Excerpted passage:
-- BEGIN --
Standard of Performance

The Standard of Performance is an expectant way of conducting yourself both off and on the field. It represents a way of doing things that has more to do with leadership, core values, principles and ideals than it does with pitching, hitting or scoring runs to win a baseball game. Regardless of your specific role in this program it is vital that you do your job at the highest possible level in all areas, both physical and mental (good talent with a bad attitude = Bad talent!). If we win games that is just icing on the cake, the main objective in this program will always be the individual development of each athlete. We will challenge each other to grow mentally, emotionally, spiritually as well as physically. The priority will always be striving to improve in specific areas in an attempt to be the best we can be not striving to win a specific game or tournament. If we focus on these things, the wins will come.

The values and beliefs (as mentioned above) within this Standard are defined as follows
and apply to Coaches, Parents and Players:
• Never let another out work you
• Show the utmost respect for each person in and outside the program regardless of the role he or she has
• Be committed to constantly learning and teaching. Be fair and always demonstrate character
• Honor the connection between details and improvement
• Show self control especially under pressure
• Use positive language along with a positive attitude. Take pride in effort as an entity separate from the result of that effort
• Deal appropriately with victory and defeat. (Adulation vs. Humiliation)
-- END --
Stored data:
-- BEGIN --
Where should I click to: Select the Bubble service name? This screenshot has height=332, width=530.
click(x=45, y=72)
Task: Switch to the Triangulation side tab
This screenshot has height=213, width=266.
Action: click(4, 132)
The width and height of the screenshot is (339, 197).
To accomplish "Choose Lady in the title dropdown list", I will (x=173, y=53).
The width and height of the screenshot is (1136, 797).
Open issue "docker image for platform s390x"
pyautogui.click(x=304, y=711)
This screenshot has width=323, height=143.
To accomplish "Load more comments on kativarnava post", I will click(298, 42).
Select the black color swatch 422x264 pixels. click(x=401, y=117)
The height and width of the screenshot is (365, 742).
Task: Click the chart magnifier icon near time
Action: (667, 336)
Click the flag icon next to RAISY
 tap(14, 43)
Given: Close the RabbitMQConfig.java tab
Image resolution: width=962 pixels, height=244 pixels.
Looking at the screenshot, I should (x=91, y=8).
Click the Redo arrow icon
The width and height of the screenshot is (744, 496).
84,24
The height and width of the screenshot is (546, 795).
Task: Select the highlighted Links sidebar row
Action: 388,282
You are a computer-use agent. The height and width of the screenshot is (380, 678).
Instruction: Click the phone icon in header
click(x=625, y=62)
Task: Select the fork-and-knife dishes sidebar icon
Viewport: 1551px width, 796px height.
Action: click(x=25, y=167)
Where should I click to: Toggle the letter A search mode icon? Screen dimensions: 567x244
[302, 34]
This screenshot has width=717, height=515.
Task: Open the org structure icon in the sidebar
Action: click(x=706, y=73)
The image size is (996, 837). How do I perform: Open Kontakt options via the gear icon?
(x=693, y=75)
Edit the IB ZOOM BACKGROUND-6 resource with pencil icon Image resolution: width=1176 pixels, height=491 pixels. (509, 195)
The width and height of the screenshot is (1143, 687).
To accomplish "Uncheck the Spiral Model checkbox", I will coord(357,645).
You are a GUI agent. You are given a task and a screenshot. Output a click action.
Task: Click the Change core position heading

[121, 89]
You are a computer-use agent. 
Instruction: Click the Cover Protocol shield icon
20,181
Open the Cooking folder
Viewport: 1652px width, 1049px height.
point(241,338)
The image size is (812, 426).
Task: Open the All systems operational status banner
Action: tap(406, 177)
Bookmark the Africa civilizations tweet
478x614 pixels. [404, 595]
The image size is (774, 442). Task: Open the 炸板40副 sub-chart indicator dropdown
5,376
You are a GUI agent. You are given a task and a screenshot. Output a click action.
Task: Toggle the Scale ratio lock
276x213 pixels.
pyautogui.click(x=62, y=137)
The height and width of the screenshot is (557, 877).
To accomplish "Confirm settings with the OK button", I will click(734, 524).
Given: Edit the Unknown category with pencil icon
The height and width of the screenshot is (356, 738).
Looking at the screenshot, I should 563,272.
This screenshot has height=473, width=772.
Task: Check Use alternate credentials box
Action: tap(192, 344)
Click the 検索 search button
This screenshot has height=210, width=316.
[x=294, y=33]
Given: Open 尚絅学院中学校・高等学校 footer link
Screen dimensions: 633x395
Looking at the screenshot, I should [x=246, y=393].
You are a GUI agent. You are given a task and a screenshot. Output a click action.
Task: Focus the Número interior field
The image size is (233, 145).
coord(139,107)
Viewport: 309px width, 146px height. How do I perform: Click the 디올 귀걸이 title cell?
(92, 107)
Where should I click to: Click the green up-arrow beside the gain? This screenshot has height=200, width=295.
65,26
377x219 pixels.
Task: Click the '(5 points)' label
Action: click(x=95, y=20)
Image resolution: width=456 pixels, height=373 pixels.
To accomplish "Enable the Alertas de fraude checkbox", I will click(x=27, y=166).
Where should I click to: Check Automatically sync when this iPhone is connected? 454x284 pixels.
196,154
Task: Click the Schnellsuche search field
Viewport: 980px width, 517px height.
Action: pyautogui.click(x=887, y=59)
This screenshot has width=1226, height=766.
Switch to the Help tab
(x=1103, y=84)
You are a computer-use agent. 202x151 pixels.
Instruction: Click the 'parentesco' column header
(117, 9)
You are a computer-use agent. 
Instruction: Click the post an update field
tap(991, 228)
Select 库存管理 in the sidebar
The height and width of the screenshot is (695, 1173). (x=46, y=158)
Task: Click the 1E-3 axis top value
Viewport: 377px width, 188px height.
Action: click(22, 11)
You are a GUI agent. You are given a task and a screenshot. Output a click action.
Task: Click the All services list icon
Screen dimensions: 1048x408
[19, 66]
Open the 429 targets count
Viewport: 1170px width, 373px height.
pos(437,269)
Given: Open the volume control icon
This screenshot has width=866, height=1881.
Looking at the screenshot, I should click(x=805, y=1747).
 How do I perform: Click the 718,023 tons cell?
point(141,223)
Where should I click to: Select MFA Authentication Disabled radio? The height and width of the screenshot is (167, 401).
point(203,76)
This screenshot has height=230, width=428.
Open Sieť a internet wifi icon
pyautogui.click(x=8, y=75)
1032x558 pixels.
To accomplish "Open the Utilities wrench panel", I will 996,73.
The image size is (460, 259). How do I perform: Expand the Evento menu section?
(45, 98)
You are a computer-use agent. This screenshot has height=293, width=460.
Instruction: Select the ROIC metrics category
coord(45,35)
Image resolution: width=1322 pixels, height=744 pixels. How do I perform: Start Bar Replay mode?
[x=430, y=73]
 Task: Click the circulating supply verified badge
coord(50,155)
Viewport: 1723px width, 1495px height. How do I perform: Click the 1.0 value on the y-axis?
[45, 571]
-- END --
List of tasks:
1. Summarize the Standard of Performance in two sentences.
2. Please reproduce the stretch of the Standard of Performance from "The values and" through "(Adulation vs. Humiliation)".
The records have no connection to the Standard of Performance.

Final answers:
1. The Standard of Performance is a way of conducting yourself on and off the field that has more to do with leadership, core values, principles and ideals than with winning baseball games, and its main objective is the individual development of each athlete. Its values apply to coaches, parents and players and include never letting another out work you, showing respect to everyone, committing to learning and teaching, showing self control under pressure, using positive language, and dealing appropriately with victory and defeat.

2.
The values and beliefs (as mentioned above) within this Standard are defined as follows
and apply to Coaches, Parents and Players:
• Never let another out work you
• Show the utmost respect for each person in and outside the program regardless of the role he or she has
• Be committed to constantly learning and teaching. Be fair and always demonstrate character
• Honor the connection between details and improvement
• Show self control especially under pressure
• Use positive language along with a positive attitude. Take pride in effort as an entity separate from the result of that effort
• Deal appropriately with victory and defeat. (Adulation vs. Humiliation)